Genomic variation of a keystone forest tree species reveals signals of local adaptation despite high levels of phenotypic plasticity

Local adaptation is key for ecotypic differentiation and species evolution. Understanding the underlying genomic patterns can allow the prediction of future maladaptation and ecosystem stability. Here, we report the whole-genome resequencing of 874 individuals from 100 range-wide populations of European beech (Fagus sylvatica L.), one of the most important forest tree species in Europe. We show that genetic variation closely mirrors geography with a clear pattern of isolation-by-distance. Genome-wide analyses for genotype-environment associations (GEAs) identified relatively few potentially adaptive variants after correcting for an overwhelming signal of statistically significant but non-causal GEAs.

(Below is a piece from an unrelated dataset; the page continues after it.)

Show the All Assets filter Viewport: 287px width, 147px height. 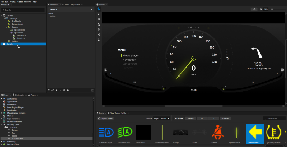(x=179, y=118)
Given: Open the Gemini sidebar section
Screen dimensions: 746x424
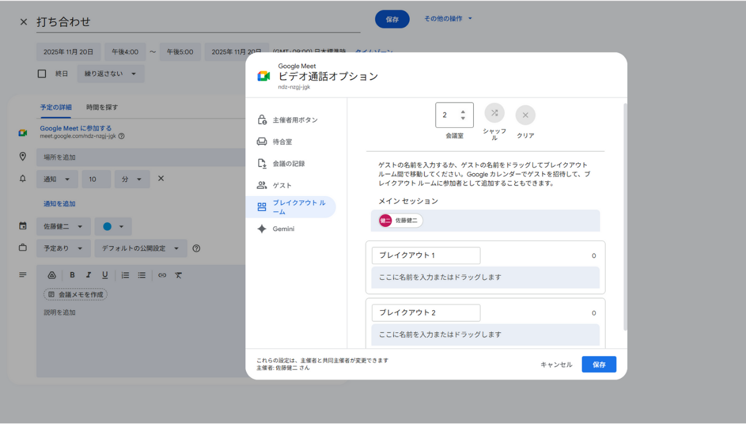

We characterized the single high confidence genomic region and pinpoint a candidate gene possibly involved in winter temperature adaptation acting by modulating spring phenology. Surprisingly, however, allelic variation at this locus did not result in any apparent fitness differences in a common garden. More generally, reciprocal transplant experiments across large climate distances demonstrated extensive phenotypic plasticity. Nevertheless, we find indications of polygenic adaptation which may be essential in natural ecosystems. This polygenic signal exhibits broad- and fine-scale variation across the landscape highlighting the relevance of spatial resolution. In summary, our results emphasize the importance but also exemplify the complexity of employing natural genetic variation for forest conservation under climate change.